7 Lessons One Can Get From Ramayana

Ram Sita Kids

Ramayana is considered to be one of the major Sanskrit epics of ancient India. The epic, traditionally ascribed to the Maharishi Valmiki, narrates the life of Rama, prince of the legendary kingdom of Kosala (Awadh, Ayodhya in today’s time). The Story follows his fourteen year exile to the forest urged by his father king Dasharatha, on the request of Rama’s stepmother Kaikeyi.

The Ramayana is one of the largest ancient epics in world literature. It consists of nearly 24,000 verses (in the form of Shloka/Anustubh). Divided in 5 Kandas and 5000 Sargas.

Here are the 7 lessons that we can take from Ramayana.

1. Have Patience for the Best:

Shiv Dhanush

Even though Sri Rama knew, he was the strong enough. He did not show his strength at Sita’s swayamvar till asked by His Guru Sage Vishwamitra, to go and lift the bow.

Hanuman could have easily rescued Sita Maa from Ravana’s Ashok Vatika. He had the power to single-handedly fight against Ravana’s army. Strength lies in patience.

2. We Should always keep good company:


Queen Kaikeyi, the third wife of Dashrath loved Rama more than her own son but her handmaiden manthara poisoned her thoughts with negative feed. She create a gap between Rama & Bharat, in result Kaikeyi asked for Rama’s exile for fourteen years.

One negative person created so much of issues. Lord Rama, Sita and Laxman went to exile for fourteen years.

3. Value of a Promise:

Ram, Laxman, Bharat, Shatrughan

Dashrath had granted Kaikeyi two boons when she had saved his life on the battlefield.. The day before Dashrath was to retire and crown his eldest son Rama as a king, Kaikeyi Demanded that Dashrath grant her the boons she desired as promised. Her desire were:

Rama should exiled to the forest for fourteen years.

Bharat should be crowded King in his stead for Ayodhya.

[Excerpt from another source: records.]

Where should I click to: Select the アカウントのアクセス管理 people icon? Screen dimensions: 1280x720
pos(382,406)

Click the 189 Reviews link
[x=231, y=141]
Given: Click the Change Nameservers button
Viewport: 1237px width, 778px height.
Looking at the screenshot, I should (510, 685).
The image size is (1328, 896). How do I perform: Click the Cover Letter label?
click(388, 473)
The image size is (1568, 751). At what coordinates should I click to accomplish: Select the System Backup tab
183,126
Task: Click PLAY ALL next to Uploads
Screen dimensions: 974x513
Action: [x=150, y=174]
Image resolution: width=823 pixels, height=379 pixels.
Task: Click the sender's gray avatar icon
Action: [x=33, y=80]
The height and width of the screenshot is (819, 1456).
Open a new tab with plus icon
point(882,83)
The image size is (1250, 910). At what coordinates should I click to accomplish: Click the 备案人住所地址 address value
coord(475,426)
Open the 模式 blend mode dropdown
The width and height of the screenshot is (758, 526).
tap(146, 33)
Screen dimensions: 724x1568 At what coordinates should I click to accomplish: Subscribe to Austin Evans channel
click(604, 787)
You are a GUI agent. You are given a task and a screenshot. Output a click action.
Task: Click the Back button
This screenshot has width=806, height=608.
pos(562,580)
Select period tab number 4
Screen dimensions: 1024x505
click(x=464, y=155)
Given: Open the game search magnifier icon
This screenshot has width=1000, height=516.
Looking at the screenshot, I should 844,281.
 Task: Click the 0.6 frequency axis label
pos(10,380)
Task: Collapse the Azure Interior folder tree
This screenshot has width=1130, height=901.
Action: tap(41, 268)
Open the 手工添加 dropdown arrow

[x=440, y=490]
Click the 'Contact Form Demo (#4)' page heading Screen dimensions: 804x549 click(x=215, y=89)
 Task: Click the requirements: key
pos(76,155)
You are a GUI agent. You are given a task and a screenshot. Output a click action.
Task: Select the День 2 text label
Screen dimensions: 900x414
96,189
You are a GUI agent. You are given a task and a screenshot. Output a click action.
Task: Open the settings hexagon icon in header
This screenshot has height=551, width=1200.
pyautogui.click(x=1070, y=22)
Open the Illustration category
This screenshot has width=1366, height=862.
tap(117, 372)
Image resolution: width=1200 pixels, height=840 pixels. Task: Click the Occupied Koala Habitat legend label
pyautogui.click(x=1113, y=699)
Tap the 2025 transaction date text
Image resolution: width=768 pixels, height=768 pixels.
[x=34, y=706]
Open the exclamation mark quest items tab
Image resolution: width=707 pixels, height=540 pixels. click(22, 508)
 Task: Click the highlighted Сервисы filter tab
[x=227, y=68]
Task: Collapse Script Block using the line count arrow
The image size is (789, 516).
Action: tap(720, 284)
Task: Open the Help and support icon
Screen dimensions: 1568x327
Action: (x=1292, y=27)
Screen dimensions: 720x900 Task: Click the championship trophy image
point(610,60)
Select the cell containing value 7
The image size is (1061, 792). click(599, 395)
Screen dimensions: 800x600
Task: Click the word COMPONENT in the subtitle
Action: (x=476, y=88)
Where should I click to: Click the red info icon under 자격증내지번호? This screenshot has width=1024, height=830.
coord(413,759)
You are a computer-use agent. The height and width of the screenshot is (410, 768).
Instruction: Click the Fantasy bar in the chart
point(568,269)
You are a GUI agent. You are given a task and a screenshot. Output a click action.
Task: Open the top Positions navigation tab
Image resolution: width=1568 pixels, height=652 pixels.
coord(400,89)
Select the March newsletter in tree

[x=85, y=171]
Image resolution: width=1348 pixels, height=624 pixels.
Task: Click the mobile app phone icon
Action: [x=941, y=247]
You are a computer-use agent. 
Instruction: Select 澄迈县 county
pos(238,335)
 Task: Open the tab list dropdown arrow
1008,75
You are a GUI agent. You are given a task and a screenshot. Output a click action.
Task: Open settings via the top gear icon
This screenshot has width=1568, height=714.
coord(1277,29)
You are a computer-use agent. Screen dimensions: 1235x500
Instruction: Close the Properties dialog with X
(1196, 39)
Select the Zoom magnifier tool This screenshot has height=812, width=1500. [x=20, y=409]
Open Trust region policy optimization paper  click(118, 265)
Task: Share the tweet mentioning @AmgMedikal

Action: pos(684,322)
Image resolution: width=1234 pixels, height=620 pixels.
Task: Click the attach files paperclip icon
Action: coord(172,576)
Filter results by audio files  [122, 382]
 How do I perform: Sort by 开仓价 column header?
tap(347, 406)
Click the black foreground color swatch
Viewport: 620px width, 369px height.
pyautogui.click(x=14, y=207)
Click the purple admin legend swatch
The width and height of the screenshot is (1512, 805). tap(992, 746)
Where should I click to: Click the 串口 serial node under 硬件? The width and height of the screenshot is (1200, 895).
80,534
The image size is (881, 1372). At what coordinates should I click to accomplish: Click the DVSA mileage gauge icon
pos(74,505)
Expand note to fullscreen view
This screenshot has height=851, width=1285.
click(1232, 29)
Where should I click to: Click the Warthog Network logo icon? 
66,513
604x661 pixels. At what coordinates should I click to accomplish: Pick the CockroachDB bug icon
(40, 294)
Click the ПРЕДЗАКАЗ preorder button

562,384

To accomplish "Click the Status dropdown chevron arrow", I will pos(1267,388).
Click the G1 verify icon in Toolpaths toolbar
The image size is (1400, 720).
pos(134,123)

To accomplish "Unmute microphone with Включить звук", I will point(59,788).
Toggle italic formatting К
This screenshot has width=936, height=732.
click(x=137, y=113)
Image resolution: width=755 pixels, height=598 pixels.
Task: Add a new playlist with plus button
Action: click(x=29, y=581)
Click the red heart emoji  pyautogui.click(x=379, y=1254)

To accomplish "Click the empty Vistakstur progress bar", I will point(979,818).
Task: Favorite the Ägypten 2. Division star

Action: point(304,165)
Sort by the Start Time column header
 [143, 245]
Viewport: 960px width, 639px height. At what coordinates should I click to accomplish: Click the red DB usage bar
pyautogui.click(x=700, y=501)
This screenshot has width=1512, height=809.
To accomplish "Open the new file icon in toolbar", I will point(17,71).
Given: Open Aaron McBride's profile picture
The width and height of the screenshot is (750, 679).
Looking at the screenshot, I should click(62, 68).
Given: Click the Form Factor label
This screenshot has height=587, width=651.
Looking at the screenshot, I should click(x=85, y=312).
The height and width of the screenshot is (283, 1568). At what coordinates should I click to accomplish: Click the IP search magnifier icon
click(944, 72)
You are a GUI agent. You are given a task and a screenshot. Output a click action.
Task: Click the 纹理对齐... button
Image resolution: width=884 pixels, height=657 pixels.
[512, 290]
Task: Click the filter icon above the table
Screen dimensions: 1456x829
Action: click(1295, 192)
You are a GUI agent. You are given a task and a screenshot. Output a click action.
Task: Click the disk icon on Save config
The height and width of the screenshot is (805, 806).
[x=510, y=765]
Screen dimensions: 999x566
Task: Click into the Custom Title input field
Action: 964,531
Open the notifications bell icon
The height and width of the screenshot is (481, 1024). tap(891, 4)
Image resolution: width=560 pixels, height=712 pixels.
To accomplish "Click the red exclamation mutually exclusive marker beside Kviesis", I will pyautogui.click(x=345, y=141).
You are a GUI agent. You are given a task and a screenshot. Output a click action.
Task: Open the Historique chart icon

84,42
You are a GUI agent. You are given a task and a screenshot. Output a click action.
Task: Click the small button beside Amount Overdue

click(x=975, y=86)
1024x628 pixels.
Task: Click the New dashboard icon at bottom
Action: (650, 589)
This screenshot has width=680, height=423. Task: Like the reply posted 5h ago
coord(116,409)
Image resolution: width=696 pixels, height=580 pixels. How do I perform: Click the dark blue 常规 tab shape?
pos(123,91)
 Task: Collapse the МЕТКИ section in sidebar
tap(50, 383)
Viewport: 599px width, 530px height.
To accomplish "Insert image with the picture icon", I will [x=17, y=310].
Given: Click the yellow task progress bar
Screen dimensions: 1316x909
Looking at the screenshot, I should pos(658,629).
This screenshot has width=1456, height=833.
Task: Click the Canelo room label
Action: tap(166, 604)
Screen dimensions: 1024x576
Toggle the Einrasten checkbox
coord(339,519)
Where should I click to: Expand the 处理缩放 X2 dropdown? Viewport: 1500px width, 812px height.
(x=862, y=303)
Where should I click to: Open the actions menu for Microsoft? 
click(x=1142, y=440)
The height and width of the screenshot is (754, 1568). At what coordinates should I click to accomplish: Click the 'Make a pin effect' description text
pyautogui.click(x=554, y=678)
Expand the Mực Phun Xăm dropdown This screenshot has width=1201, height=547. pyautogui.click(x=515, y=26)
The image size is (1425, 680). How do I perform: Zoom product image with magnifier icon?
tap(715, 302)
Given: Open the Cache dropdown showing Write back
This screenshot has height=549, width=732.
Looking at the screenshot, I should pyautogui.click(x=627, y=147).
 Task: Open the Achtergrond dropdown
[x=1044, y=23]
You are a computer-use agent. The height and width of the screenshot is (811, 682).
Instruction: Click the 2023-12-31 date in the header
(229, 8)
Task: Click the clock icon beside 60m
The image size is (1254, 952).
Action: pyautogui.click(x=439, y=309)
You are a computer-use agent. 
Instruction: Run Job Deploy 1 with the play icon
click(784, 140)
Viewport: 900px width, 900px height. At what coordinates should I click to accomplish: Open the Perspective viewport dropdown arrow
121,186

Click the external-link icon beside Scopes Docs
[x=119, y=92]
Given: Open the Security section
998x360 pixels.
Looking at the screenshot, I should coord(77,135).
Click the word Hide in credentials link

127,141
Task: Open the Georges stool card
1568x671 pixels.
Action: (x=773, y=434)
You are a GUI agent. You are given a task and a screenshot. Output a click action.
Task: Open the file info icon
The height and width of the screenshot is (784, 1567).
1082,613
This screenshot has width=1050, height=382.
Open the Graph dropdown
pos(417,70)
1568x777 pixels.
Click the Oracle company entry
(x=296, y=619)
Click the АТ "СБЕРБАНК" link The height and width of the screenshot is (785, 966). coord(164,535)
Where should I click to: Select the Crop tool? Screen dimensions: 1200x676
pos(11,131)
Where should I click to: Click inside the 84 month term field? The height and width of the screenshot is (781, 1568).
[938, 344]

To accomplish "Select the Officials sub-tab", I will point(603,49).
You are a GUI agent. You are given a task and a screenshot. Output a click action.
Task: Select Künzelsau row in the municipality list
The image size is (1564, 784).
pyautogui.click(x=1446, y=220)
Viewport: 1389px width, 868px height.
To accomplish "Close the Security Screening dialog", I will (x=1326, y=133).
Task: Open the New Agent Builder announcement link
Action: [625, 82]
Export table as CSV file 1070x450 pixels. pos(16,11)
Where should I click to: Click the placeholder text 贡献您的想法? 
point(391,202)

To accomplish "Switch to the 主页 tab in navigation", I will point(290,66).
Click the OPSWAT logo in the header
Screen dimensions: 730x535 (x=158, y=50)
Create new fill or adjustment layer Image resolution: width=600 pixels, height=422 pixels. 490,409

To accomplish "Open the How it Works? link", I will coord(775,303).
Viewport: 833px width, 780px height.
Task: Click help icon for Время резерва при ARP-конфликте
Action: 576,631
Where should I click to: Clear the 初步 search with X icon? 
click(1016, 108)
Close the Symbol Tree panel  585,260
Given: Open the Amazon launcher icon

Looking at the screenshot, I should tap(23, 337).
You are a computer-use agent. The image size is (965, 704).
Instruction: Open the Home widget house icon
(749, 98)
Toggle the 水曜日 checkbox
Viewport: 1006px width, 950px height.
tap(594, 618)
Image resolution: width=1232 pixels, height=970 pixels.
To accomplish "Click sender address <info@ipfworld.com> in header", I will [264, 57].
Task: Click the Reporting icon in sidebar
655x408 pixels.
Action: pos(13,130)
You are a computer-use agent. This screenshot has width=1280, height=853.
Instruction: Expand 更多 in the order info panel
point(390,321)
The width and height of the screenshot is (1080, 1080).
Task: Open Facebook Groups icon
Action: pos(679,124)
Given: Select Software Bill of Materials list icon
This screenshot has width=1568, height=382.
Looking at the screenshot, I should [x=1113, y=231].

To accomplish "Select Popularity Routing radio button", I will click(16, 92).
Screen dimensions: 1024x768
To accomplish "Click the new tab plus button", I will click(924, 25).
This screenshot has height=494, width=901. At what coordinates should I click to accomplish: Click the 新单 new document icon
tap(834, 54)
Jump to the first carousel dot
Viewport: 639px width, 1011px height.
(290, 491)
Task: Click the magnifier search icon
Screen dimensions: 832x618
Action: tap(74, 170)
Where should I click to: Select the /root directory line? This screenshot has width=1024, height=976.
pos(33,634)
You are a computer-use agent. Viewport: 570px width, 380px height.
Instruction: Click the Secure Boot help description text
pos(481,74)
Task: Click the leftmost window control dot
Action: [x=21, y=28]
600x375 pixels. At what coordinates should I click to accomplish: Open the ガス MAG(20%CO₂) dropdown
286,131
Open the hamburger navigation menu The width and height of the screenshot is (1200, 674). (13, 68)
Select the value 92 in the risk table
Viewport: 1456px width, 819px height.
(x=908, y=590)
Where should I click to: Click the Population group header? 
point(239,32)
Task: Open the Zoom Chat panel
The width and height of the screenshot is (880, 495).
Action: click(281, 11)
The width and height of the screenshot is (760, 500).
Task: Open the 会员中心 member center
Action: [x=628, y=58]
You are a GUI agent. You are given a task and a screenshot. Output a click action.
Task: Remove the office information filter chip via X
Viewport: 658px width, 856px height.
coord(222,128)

Even when Dashrath began to falter on his promises due to his love for Rama, Rama reminded his father of the value of a promise given and left Ayodhya to keep his father’s word. A prince who had been bought up in the lap of luxury and who stood to gain a position of absolute power, willingly chose to live a life of exile and hardship for 14 years. All just to keep his father’s promise.

Read More: Humanity: Just a Step Ahead

4. Unity in diversity is possible and necessary:

RamSetu Nirmad

When Lord Rama set out to defeat Ravana, he was not alone. Even though he was exiled, he had his people support, Every creature contributed towards building the bridge over the ocean or fighting with the demons in Yudh (War between Lord Rama & Ravana).

The famous Vanarsena led by Sugriva and Hanuman were by his side. It was a difficult task, but made easy by teamwork. Remember, every little contribution counts towards the end result.

5. Relationships are More Valuable:

Ram Laxan ji with Guru

The Relationship between the Siblings Lord Rama, Laxman, Bharat is the perfect example why you should always value your relationships. Every relationship should be above everything either its greed of money or anger.

When Lord Rama was sent to exile for fourteen year, Laxman accompanied him and supported him in good and bad time. Bharat, who was given the Kingdom, never considered himself as a king instead he played an acting kind till Lord Rama returned home and handed over the Kingdom to Rama.

6. Determination towards your duty:


If Lord Rama took up a task, He always completed that successfully. Either be killing the demons or protecting the sage from these demons. He even helped Sugreeva to get his kingdom back from Vali.

Lord Rama knows everything but he chosen dharma path during his fourteen year of exile.

Read : Seven Important Lessons from Mahabharata

7. Keep alive Love and Faith:

Sabari Maa

Ramayana teaches that a devotee has access to God wherever he/she is. Long time ago, Guru had asked her to wait for Lord Ram while all other disciples and Guru himself went back to Godhead. She showed her enthusiasm by working hard everyday to clean the place, plucking flowers and fruits for the Lord. Lord Rama savored fruits offered to him by Shabari, a poor women. She kept ber after tasting (as she wanted to offer all good ber to Lord Rama). She had nothing much to offer- but love. Love can come to us in any form and from anyone. Open your arms to accept it.

While there are many things you can learn from Ramayana, these seven are the most important lessons (my view). If you can incorporate these in your life’s, it will be more peaceful and happy and it will help you to find the right path.